* **Text under study**
========================
Lawsuit claims gambling addiction led man to suicide
On Aug. 13, 2012, Scott Stevens, a husband, father of three daughters and businessman, took a hunting bag to a park near Steubenville, called 911 and when the sheriff’s deputies arrived, pulled a gun out and killed himself. He was 52.
What would cause a family man and former chief financial officer to do such a thing is the subject of a lawsuit recently filed in the U.S. District Court in Wheeling.
The wrongful death lawsuit claims that, from 2007 to the day he died, Stevens was a regular patron at Mountaineer Casino, Racetrack & Resort, where he played the slot machines and, over time, became hopelessly addicted to gambling.
To support his habit, he embezzled more than $7 million from his company and emptied out his family’s savings, 401(k) account and his children’s college funds, the lawsuit said.
Even after an IRS audit discovered the embezzlement and Stevens was fired, he continued playing the slot machines at Mountaineer for 10 more months, never telling his wife about his secret life as he dragged his family deeper into debt, the lawsuit said.
The lawsuit said Stevens’ suicide was the proximate result of a gambling addiction that was fostered by Mountaineer; Reno, Nev.-based slot machine manufacturer International Game Technology (IGT); and former Mountaineer parent company, MTR Gaming Group. Mountaineer’s new parent company, the Reno-based Eldorado Resorts Inc., is not named as a defendant.
The lawsuit, filed by Stevens’ widow, Stacy Stevens, of Steubenville, accuses the defendants of negligent and intentional breach of duty of care; defective product design; product use defectiveness and failure to warn; premises liability; intentional infliction of emotional distress; and wrongful death.
“Rather than cause the suicide, Mountaineer Casino, MTR and IGT had a duty to prevent the suicide from occurring,” the lawsuit said. “(They) have knowingly and intentionally taken advantage of casino patrons, exploiting and causing harm to them, by employing and concealing the present state of gambling with slot machines.”
The lawsuit’s main allegation is that the IGT slot machines used at Mountaineer are “inherently dangerous” and are designed to keep a person playing to the point where they can’t stop.
“The products were not a passive medium through which gamblers enacted a pre-existing addiction but, rather, an interactive force that eroded players’ capacity to make reasoned decisions,” the lawsuit said.
Wheeling attorney James G. Bordas Jr. said the lawsuit has national implications and has the support of organizations such as Gamblers Anonymous.
“The intent is not to shut down Mountaineer or any other gaming institutions, or to declare all slot machines bad. There are some slot machines that are inherently bad and are designed to lead to addiction,” Bordas said. “That’s the heart of the case.”
Bordas said Stevens, by his repeated and lengthy visits to Mountaineer, showed all the classic symptoms of “disordered gambling” – symptoms that required intervention and that should have been recognized by Mountaineer personnel.
“MTR’s own publicly-available ‘Problem Gambling Mission Statement’ pledges to educate casino personnel to recognize problem gambling behavior and proactively curtail it through such actions as ‘management exclusions,’ ” the lawsuit said, “but no such exclusion was broached in Stevens’ case, despite clear evidence of his addiction.”
The lawsuit said Mountaineer employees witnessed Stevens’ problem gambling behavior and management kept data on the time and money he spent at the casino – but did not intervene.
========================
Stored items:

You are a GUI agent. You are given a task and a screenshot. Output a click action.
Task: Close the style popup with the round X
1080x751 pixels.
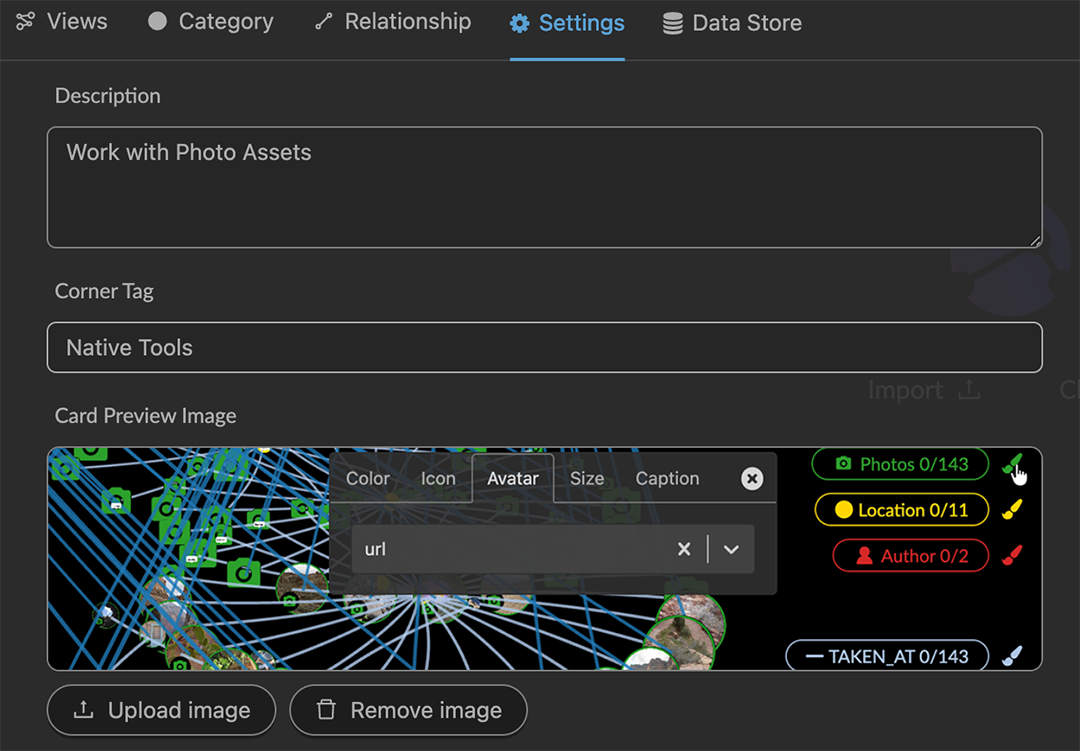click(x=752, y=478)
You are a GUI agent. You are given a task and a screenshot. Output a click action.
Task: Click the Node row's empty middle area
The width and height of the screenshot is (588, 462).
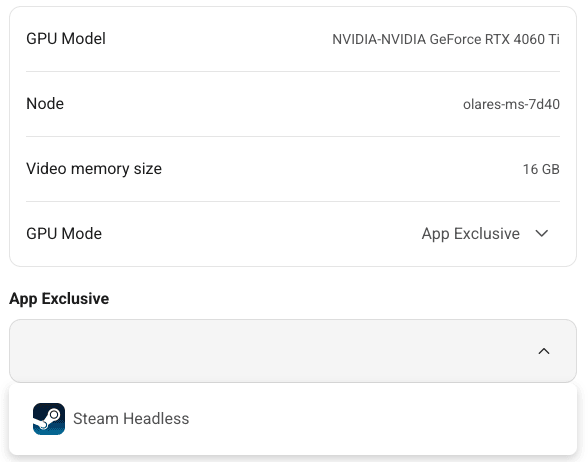tap(262, 104)
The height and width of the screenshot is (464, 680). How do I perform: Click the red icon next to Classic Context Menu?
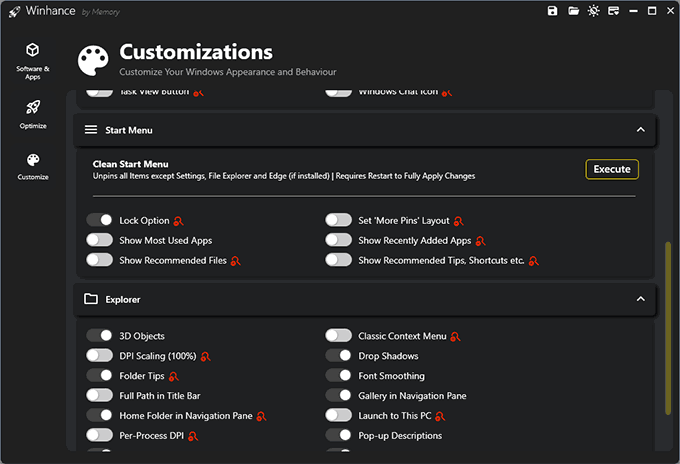point(456,336)
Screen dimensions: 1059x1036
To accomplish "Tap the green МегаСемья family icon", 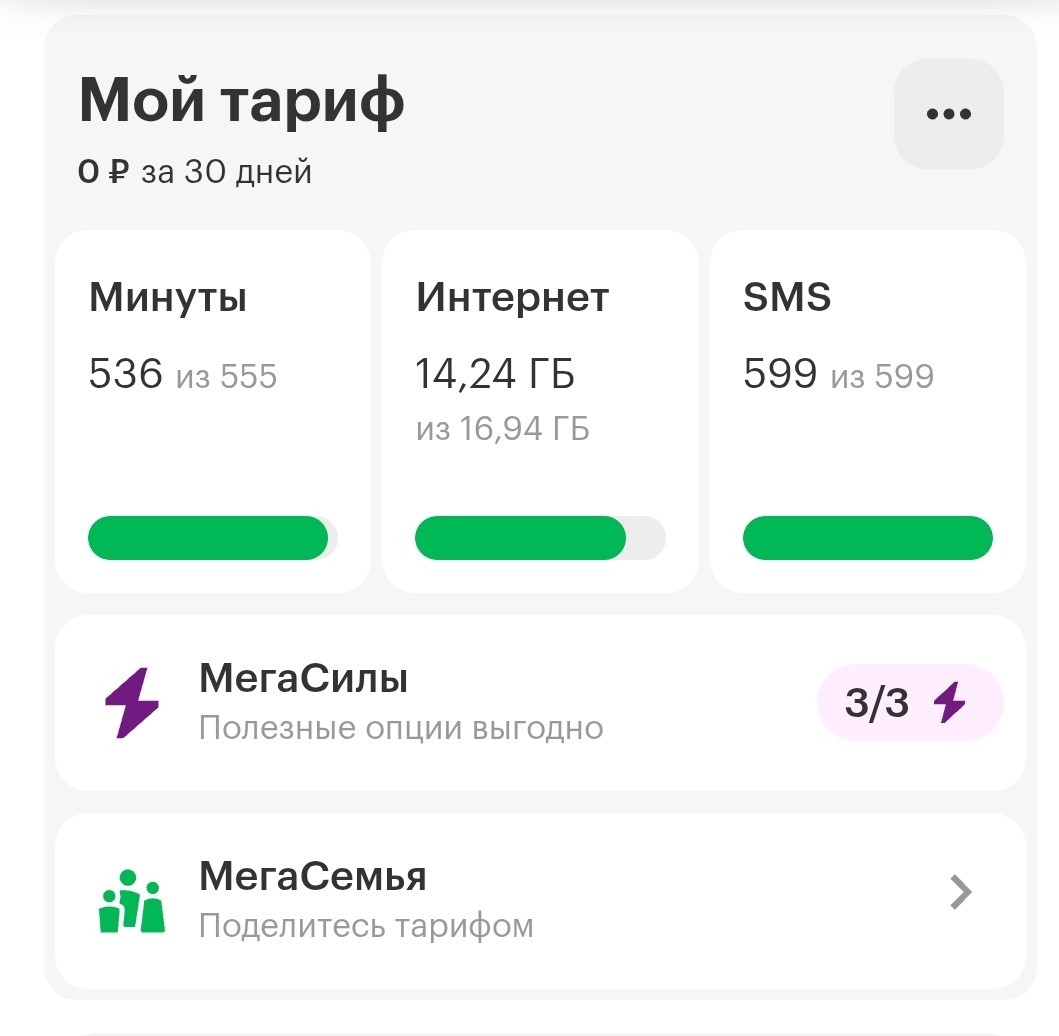I will [131, 901].
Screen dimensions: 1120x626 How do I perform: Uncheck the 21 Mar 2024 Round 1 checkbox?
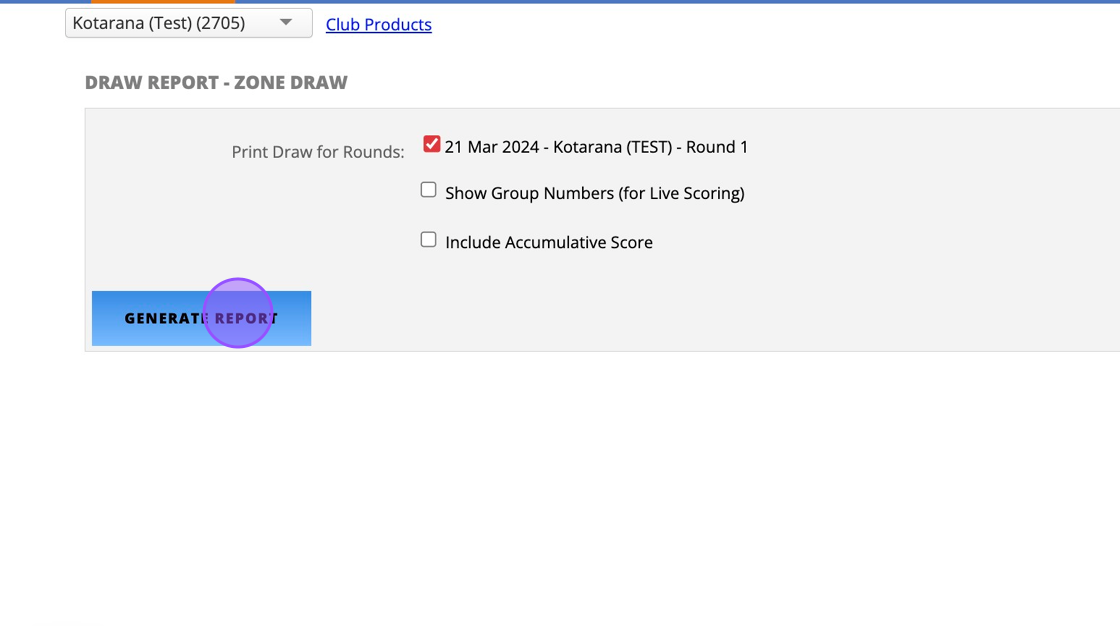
========================
* **What you will do**
Reproduce the stretch of the lawsuit article from "The lawsuit’s main" through "they can’t stop.". The entries have no connection to the lawsuit article.

* **Written answer**
The lawsuit’s main allegation is that the IGT slot machines used at Mountaineer are “inherently dangerous” and are designed to keep a person playing to the point where they can’t stop.